Give back exactly the lines from the "You are a computer-use" line to the final line of the records, and only those, minus any pictures.

Saved entries:
Content starts

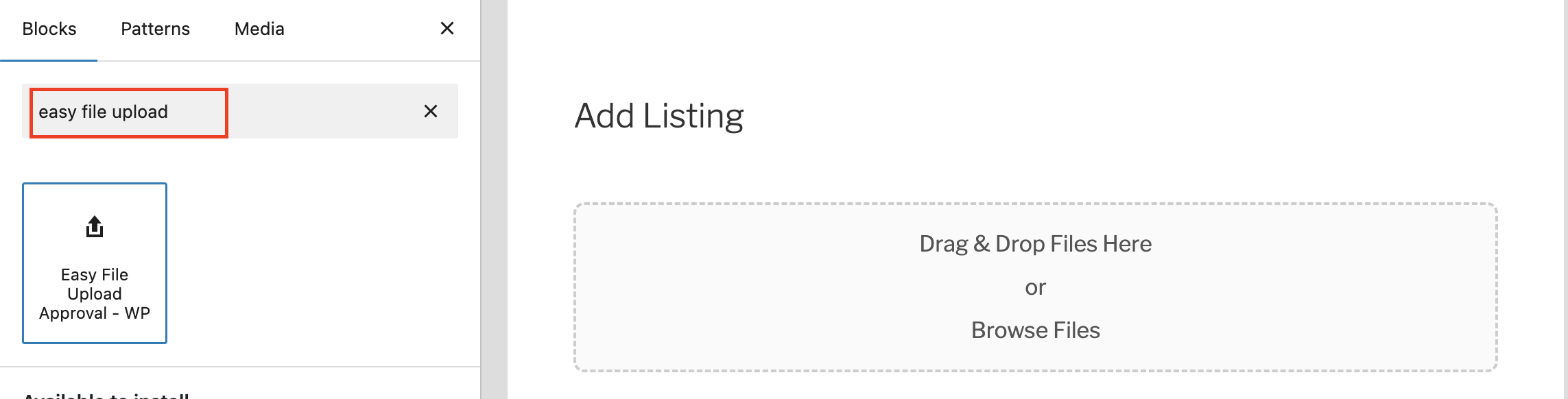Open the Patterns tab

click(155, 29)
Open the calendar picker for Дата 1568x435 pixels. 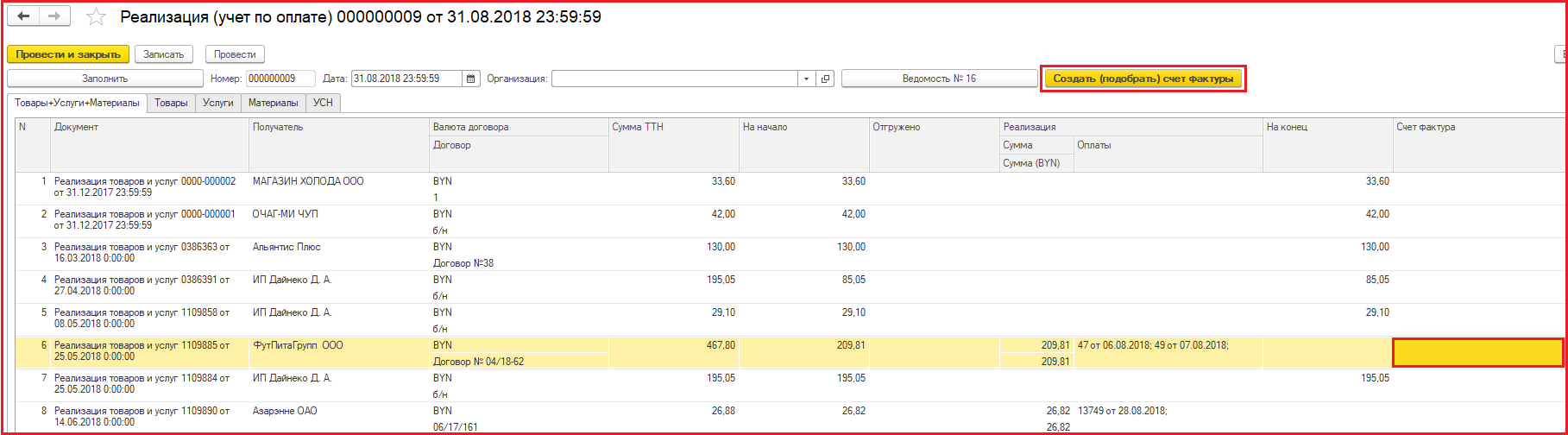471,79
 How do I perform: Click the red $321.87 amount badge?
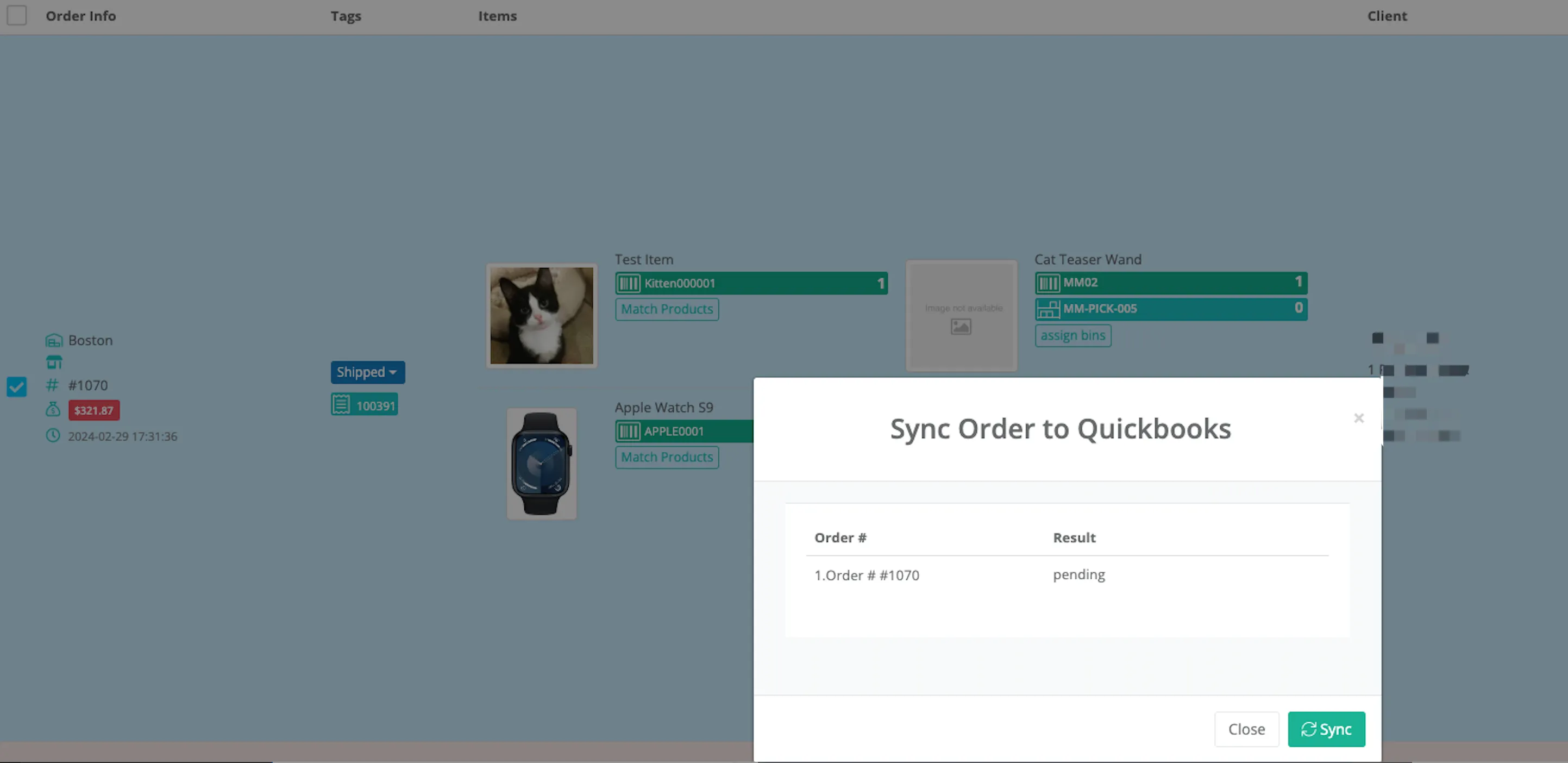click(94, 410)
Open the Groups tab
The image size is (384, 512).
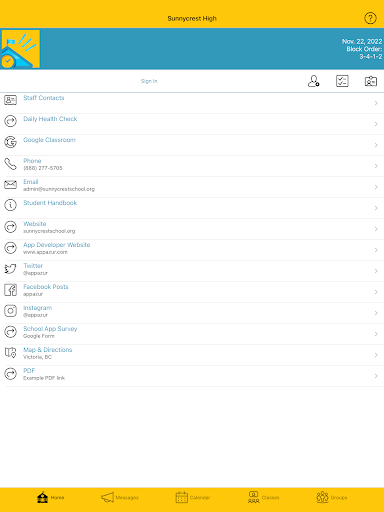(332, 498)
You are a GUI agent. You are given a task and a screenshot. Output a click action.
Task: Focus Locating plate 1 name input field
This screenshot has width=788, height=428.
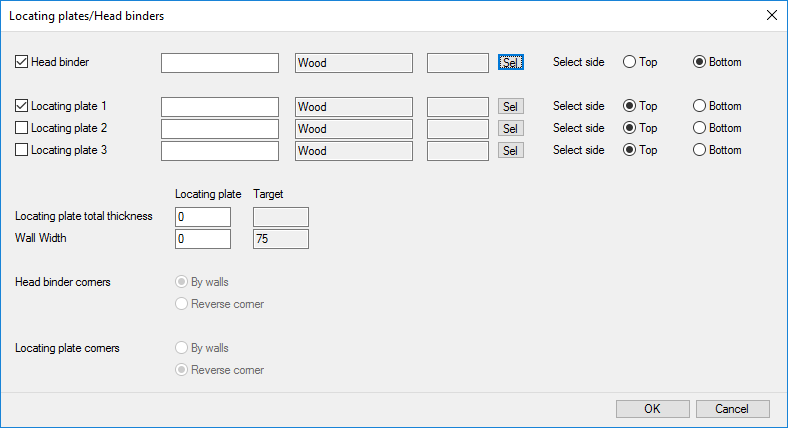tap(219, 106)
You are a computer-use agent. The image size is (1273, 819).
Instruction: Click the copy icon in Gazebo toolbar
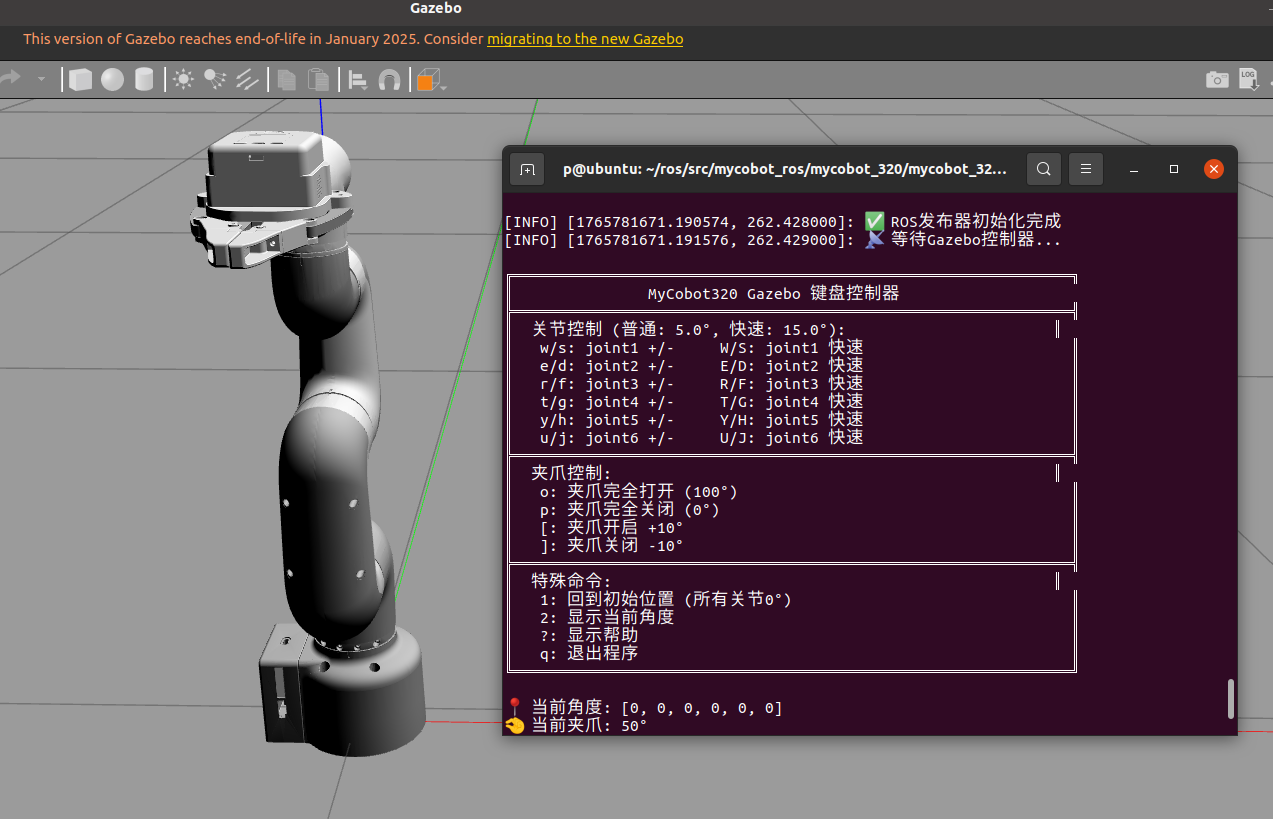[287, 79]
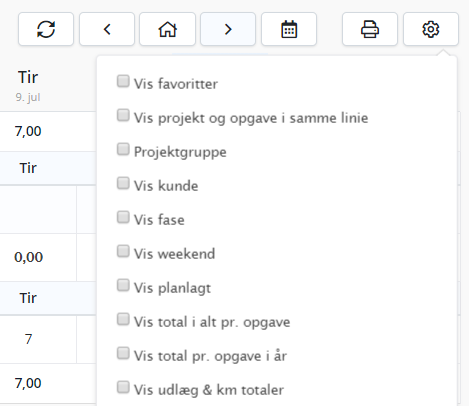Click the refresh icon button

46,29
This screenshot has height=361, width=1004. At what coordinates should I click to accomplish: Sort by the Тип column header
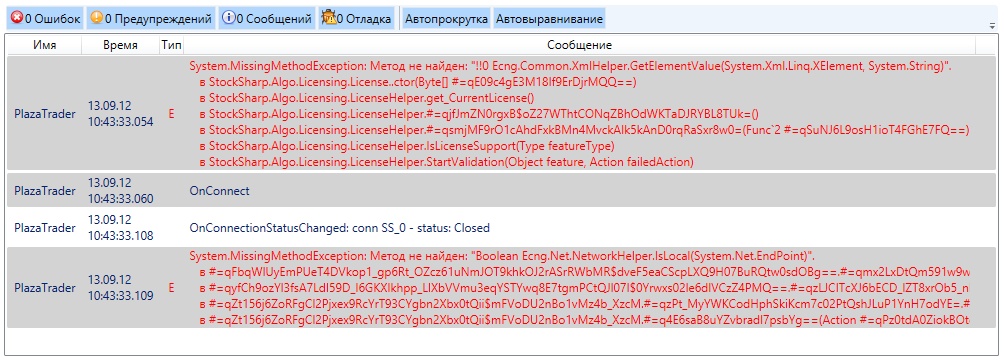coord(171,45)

Content ends

> [Task output]:
You are a computer-use agent. The image size is (1273, 819).
Instruction: Click the copy icon in Gazebo toolbar
[287, 79]
Click the refresh icon button

46,29
This screenshot has height=361, width=1004. At what coordinates should I click to accomplish: Sort by the Тип column header
coord(171,45)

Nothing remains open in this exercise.